I am, as it happens, done grading. But I need to express my concern (OK, bumfuzzlement) about something I saw quite a lot of on the final exams I was grading.
You may recall that I let my students prepare a single page of notes (8.5″ by 11″, front and back) that they can use to help them on their exam. Sadly, not all uses of such an officially sanctioned cheat-sheet end up being helpful. Imagine the following exam question, which the students are asked to answer in a few sentences:
Give van Fraassen’s definition of “observable”. Then, using this definition, classify each of the following as observable or unobservable: an electron, a dinosaur, and a unicorn. Explain your classification.
Ideally, the exam-takers would read the question, think about what it’s asking for (and what they recall about how van Fraassen draws the line between observable and unobservable), and then consult the cheat-sheet to see if they included van Fraassen’s definition of “observable” on it. (For those playing at home, “observable = detectable with unaided senses”.) Then, they would apply this definition to the classification of an electron, a dinosaur, and a unicorn and explain their reasoning.

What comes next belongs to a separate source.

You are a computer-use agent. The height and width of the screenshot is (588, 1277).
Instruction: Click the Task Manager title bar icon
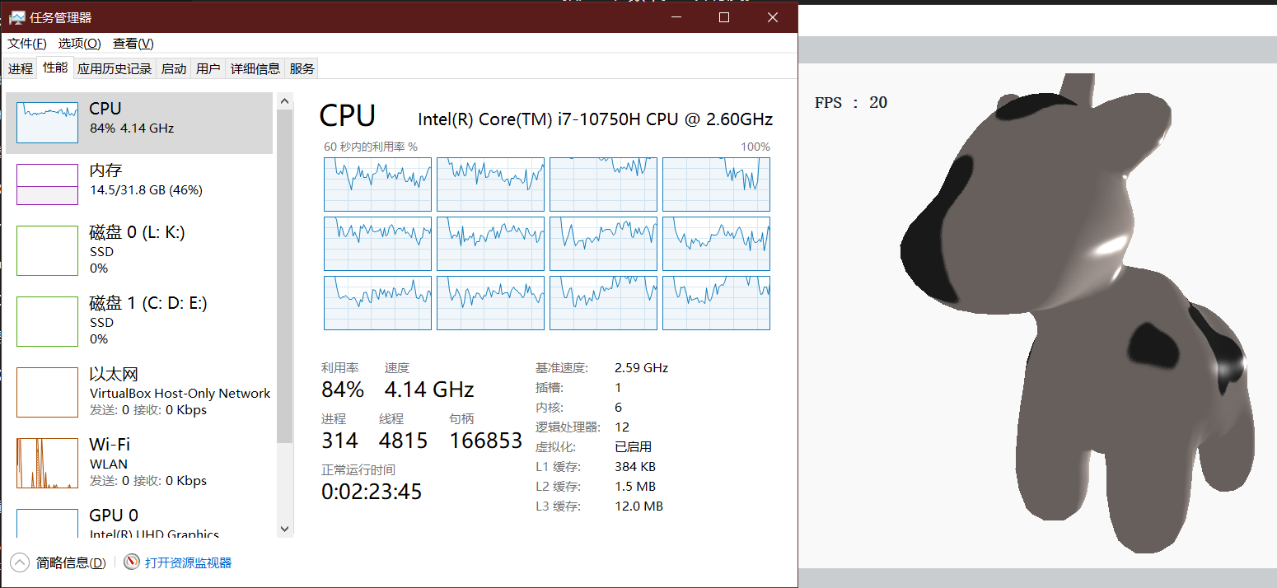(x=16, y=17)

What is less ideal is writing down (what I can only hope was) every single word they wrote about van Fraassen on the cheat-sheet, including a whole bunch that have no bearing whatsoever on the exam question that needs answering, and managing neither to give van Fraassen’s definition of “observable” nor to classify an electron, a dinosaur, or a unicorn as observable or unobservable.

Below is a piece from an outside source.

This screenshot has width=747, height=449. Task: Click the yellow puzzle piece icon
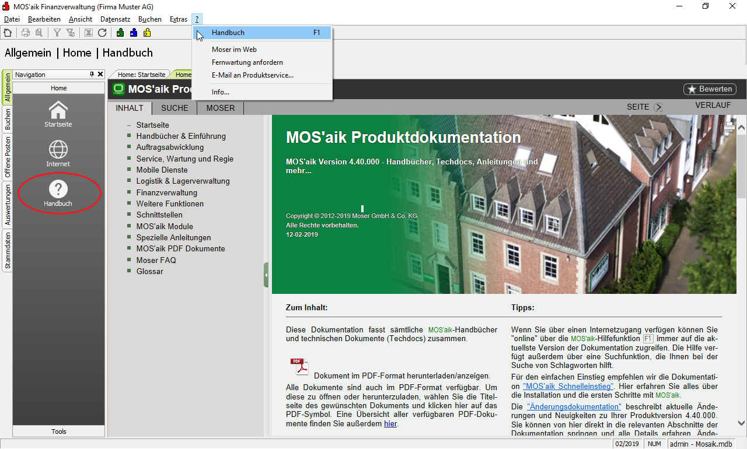coord(146,33)
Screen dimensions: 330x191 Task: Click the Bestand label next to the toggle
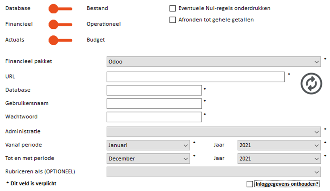(x=97, y=8)
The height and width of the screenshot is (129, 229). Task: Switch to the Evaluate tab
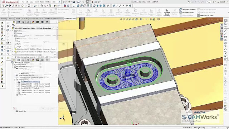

Folks, I want to be able to give you partial credit, but you have to meet me halfway and at least read the questions. Thinking while using those cheat-sheets might also help.

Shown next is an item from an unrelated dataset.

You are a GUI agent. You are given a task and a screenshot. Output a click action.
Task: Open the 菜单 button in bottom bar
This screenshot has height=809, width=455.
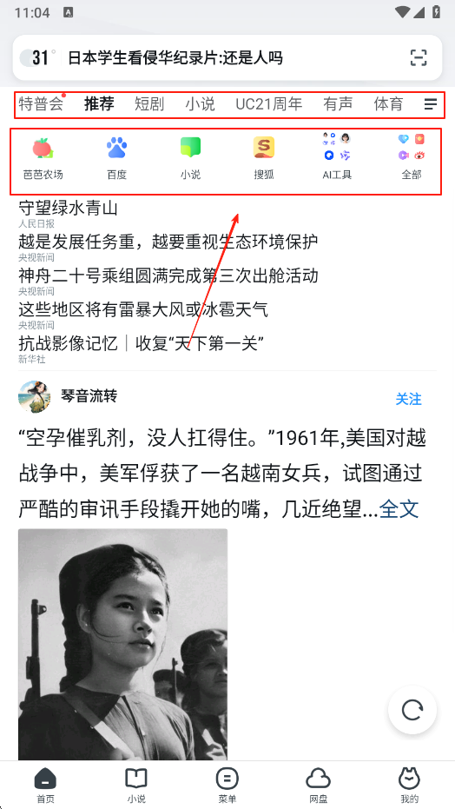(227, 786)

If I didn’t have eleventy-dozen cookies to make, I’d have half a mind to sit down and write the next term’s final exam tonight. My hunch is that, on an exam where the questions focus on the same small set of examples from the perspectives of different philosophical views, a few more student might recognize on the fly that just transcribing their cheat-sheet notes on X is a bad strategy — because without reading the questions for anything deeper than the name of the philosopher, or philosophical view, or key example, they’d end up transcribing the same content for multiple questions. After dumping the same cheat-sheet data for the third time or so, you’d start to wonder how it could be that the exam was asking the same question three times, right?
I’m not out of bounds in giving exams that require thinking, am I? I mean, that’s what the coursework is supposed to be fostering here. Having the answer somewhere in your notes is useful, but being able to recognize what it takes to answer a question adequately it even better.